# WORK TO BE COMPLETED
Please rewrite the material below with "Viewport" changed to "Window" wherever it occurs and nothing else altered, leaving out the pictures.

# PROVIDED DATA
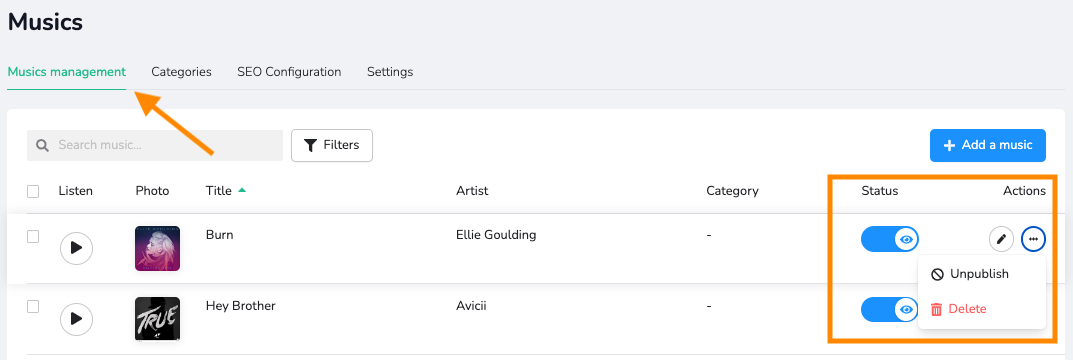Click the Unpublish prohibition icon
Screen dimensions: 1073x360
click(938, 274)
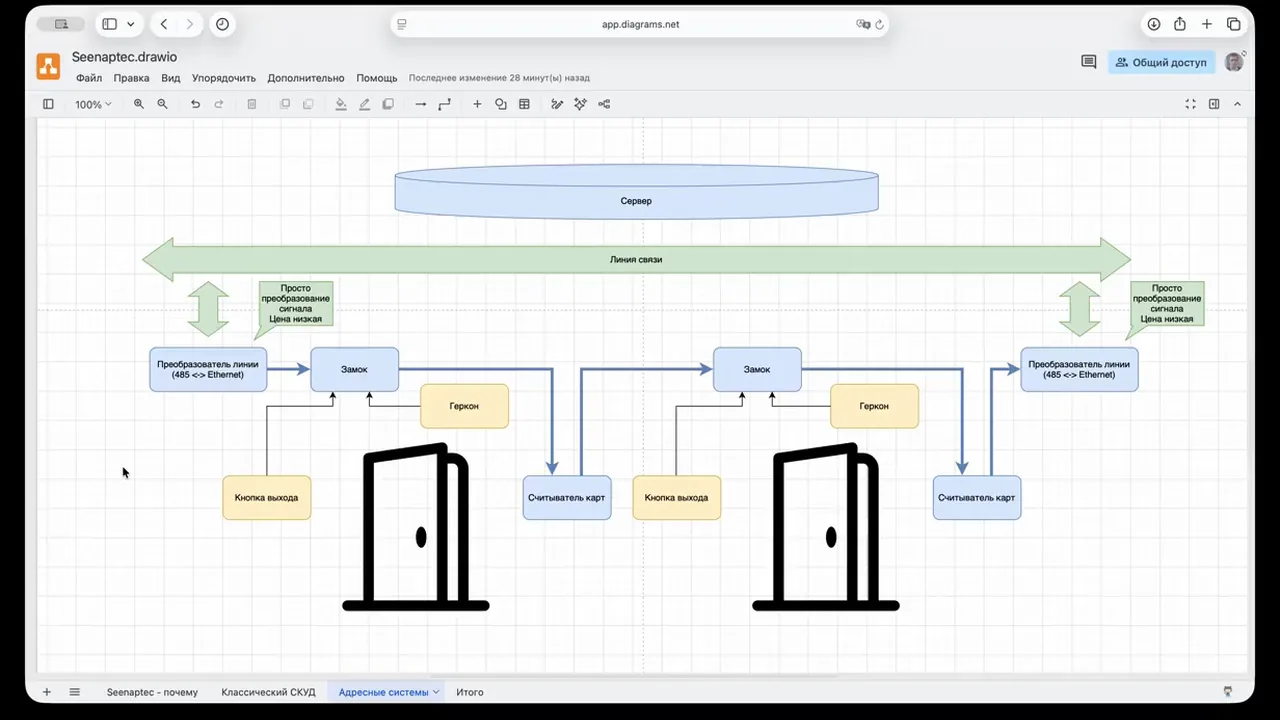Undo the last change
The width and height of the screenshot is (1280, 720).
point(195,104)
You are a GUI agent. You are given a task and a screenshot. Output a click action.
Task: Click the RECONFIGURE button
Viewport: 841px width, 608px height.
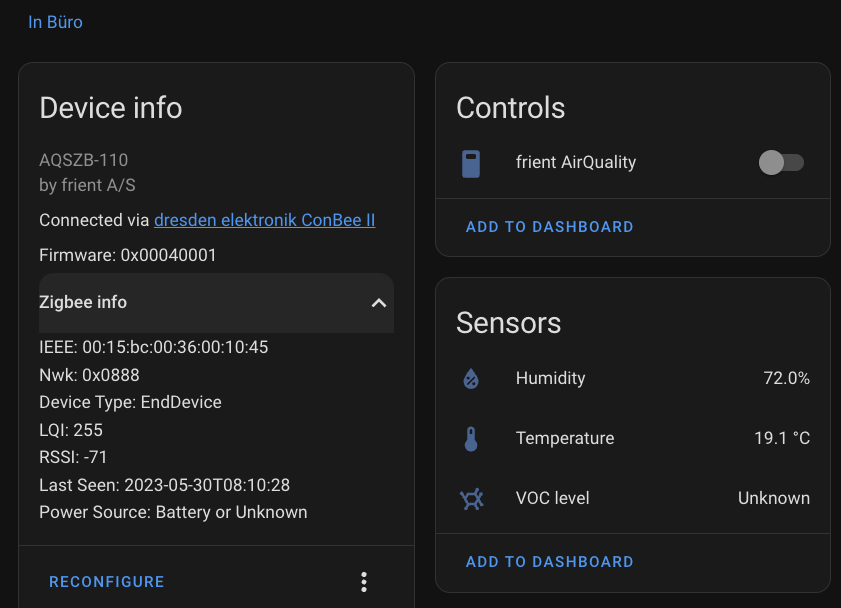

# PROBLEM SOLUTION
Click the Unpublish prohibition icon
Screen dimensions: 1073x360
click(938, 274)
Undo the last change
The width and height of the screenshot is (1280, 720).
point(195,104)
You are a GUI agent. You are given a task and a screenshot. Output a click action.
Task: Click the RECONFIGURE button
Window: 841px width, 608px height.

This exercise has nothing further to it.